Written problem:
Please tally how many lines of the material below contain the string "screenshot", treating uppercase and lowercase as different. Give only the number.

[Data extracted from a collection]

--------------------------------

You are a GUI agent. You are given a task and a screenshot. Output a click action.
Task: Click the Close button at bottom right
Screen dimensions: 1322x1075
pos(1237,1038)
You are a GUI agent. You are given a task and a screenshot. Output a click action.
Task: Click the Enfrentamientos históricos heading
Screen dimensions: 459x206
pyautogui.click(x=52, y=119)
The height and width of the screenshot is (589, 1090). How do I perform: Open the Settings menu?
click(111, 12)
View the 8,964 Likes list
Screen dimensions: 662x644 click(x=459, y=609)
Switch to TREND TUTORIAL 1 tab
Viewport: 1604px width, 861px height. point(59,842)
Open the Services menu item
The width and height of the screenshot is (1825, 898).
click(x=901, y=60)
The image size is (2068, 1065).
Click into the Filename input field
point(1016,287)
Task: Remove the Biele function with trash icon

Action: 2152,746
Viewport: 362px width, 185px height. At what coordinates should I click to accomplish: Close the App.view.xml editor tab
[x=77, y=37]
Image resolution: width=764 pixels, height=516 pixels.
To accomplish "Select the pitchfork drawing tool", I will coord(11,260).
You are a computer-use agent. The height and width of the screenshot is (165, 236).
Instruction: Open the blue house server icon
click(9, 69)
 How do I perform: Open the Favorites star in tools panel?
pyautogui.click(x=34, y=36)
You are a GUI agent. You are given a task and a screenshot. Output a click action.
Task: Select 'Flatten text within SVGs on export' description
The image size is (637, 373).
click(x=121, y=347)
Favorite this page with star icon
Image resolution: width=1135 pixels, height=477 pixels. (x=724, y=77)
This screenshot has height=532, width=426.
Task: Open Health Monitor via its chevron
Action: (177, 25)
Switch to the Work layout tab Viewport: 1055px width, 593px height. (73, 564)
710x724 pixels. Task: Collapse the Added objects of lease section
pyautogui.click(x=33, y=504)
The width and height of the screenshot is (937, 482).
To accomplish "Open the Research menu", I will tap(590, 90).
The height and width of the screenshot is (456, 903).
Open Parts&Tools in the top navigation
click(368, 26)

--------------------------------

Task solution:
9